Document passage ▸
>>

Using Perl to compare two directories
If you ever need to compare two directories to find files missing from one that are in the other, perl can be a good utility to use. You can read into two arrays two directories, then create a hash using the second directory array as keys (this should be the smaller directory). Then use the hash to see if the file exists in the second directory. Using an unless statement allows you to push the file that isn’t in the hash into an ‘unmatched’ array.
Below is my commented script. It prints the number of files in both directories and then a list of files missing from the second (smaller) directory:
#!/usr/bin/perl -w
use strict;
my @firstDirNew;
my @secondDirNew;
my @unmatched;
my $unmatcheditem;
my $i = 0;#load paths in to the directories you want to compare.
#List larger directory first
opendir(DOCS1, “/Volumes/webserver/Inetpub/wwwroot/sitedirectory/bc”);
my @firstDir = readdir DOCS1;
closedir DOCS1;
opendir(DOCS2, “/Volumes/Users/Admin/Sites/profileImages”);
my @secondDir = readdir DOCS2;
closedir DOCS2;#assign the directory lengths to a variable;
my $length1 = @firstDir;
my $length2 = @secondDir;#call the sub;
compareDirs();#print the results;
print “Docs1 Directory is $length1 long\n”;
print “Docs2 Directory directory is $length2 long\n”;
unless (@unmatched eq “”) {
print “Items in the Docs1 Directory not in the Docs2 Directory:\n”;
foreach $unmatcheditem (@unmatched) {
print $unmatcheditem . “\n”;
}
}#heart and soul of the script;
#put items into the %seen hash as keys.

<<

Dataset records ▸
>>

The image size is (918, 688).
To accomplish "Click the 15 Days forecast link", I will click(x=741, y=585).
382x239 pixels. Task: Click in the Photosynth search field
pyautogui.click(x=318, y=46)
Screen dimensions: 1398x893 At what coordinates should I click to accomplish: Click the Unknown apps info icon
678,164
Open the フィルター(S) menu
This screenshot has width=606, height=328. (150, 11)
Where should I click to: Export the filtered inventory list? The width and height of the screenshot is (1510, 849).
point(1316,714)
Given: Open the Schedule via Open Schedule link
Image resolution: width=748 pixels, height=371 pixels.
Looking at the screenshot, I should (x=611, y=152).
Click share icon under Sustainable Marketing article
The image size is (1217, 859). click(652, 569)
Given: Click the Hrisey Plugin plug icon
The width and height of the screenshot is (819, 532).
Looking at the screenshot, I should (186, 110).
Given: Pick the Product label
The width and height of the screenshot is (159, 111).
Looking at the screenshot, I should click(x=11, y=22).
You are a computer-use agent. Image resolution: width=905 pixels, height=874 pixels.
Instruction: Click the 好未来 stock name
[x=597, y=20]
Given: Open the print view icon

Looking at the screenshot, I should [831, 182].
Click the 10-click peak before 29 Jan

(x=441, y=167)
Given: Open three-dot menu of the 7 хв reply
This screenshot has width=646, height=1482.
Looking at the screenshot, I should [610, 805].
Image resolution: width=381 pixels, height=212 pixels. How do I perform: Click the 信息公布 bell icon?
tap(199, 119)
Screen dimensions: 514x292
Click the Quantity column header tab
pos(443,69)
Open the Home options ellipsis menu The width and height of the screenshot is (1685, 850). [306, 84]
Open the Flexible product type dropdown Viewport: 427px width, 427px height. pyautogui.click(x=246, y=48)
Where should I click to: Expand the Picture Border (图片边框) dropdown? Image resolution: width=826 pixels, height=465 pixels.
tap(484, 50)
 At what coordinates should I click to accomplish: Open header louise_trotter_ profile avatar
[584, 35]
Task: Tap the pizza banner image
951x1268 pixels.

<<

Rewrite the part of the text on comparing two directories with Perl, starting at the words "Using Perl to" and ending after "an ‘unmatched’ array.". In that span, substitute "dictionary" for each occurrence of "hash".

Using Perl to compare two directories
If you ever need to compare two directories to find files missing from one that are in the other, perl can be a good utility to use. You can read into two arrays two directories, then create a dictionary using the second directory array as keys (this should be the smaller directory). Then use the dictionary to see if the file exists in the second directory. Using an unless statement allows you to push the file that isn’t in the dictionary into an ‘unmatched’ array.